Going into The Outer Worlds, I was concerned about bugs. Fallout: New Vegas is still notorious for being one of the buggiest AAA games in history, and Fallout games since then haven’t fared much better (looking at you, 76). I was amazed to discover that The Outer Worlds was remarkably stable during my playthrough. At no point did I fall through the world, there were no game crashes, quest givers who were supposed to be alive were miraculously always alive, and bizarre physics bugs that send NPCs flying miles away after shooting them simply didn’t happen. The game was… stable. It was a lovely change from what I routinely expect from the developer of its spiritual predecessor.
The Outer Worlds is a triumph for Obsidian Entertainment and AA games in general.

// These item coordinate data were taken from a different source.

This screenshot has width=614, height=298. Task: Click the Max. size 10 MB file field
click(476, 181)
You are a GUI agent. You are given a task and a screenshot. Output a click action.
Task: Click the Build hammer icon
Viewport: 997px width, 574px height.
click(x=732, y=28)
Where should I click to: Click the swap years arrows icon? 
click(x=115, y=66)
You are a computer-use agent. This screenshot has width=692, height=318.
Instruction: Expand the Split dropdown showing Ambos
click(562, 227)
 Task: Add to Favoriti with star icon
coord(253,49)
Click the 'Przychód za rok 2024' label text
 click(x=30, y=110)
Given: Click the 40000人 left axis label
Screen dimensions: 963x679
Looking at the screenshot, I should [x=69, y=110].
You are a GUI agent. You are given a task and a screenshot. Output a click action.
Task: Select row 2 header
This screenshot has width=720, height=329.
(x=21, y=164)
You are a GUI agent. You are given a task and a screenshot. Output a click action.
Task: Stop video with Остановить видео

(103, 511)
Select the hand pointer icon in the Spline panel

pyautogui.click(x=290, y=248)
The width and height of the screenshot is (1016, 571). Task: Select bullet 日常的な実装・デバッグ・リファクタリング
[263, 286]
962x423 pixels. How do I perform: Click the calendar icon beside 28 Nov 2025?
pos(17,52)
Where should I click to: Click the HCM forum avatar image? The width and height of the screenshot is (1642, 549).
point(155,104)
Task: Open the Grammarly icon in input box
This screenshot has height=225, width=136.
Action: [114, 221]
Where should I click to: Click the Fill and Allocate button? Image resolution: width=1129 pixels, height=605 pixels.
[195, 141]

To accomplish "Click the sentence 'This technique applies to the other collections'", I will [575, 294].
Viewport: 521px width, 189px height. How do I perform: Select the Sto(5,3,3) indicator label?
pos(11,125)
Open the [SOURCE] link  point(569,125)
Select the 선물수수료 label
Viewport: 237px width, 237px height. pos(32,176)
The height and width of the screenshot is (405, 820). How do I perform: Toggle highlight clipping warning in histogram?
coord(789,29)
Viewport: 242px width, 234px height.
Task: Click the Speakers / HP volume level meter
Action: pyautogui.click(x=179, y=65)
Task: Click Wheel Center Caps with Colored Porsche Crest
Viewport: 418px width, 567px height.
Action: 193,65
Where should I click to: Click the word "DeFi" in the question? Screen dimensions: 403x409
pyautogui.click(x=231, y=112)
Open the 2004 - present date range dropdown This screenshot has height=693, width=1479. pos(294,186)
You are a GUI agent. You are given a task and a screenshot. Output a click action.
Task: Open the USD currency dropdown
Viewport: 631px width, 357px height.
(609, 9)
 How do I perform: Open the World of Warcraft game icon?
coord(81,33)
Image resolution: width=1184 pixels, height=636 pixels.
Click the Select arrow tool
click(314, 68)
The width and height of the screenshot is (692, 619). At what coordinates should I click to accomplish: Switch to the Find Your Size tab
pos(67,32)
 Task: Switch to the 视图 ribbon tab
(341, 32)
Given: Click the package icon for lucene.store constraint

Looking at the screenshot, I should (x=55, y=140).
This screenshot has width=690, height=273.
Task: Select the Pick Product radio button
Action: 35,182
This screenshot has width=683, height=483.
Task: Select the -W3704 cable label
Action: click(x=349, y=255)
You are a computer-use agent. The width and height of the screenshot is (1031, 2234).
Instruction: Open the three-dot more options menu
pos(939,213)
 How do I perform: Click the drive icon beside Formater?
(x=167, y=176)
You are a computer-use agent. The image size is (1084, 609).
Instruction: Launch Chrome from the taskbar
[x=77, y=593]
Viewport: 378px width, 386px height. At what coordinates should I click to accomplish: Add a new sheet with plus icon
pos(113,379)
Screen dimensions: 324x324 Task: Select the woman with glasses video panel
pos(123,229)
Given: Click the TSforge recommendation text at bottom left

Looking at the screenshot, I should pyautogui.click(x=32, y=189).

They set out to create a successor to New Vegas and succeeded on every conceivable level. Every mechanic I loved from that game, including the stunningly robust faction system, has been taken to new heights. Sure, the world isn’t quite as big as New Vegas, but with the almost-limitless choices the game offers you, it feels just as massive. The Outer Worlds may not reinvent the genre, but it is an outstanding example of how engaging RPGs can be when created by developers who have a passion for them and video games in general!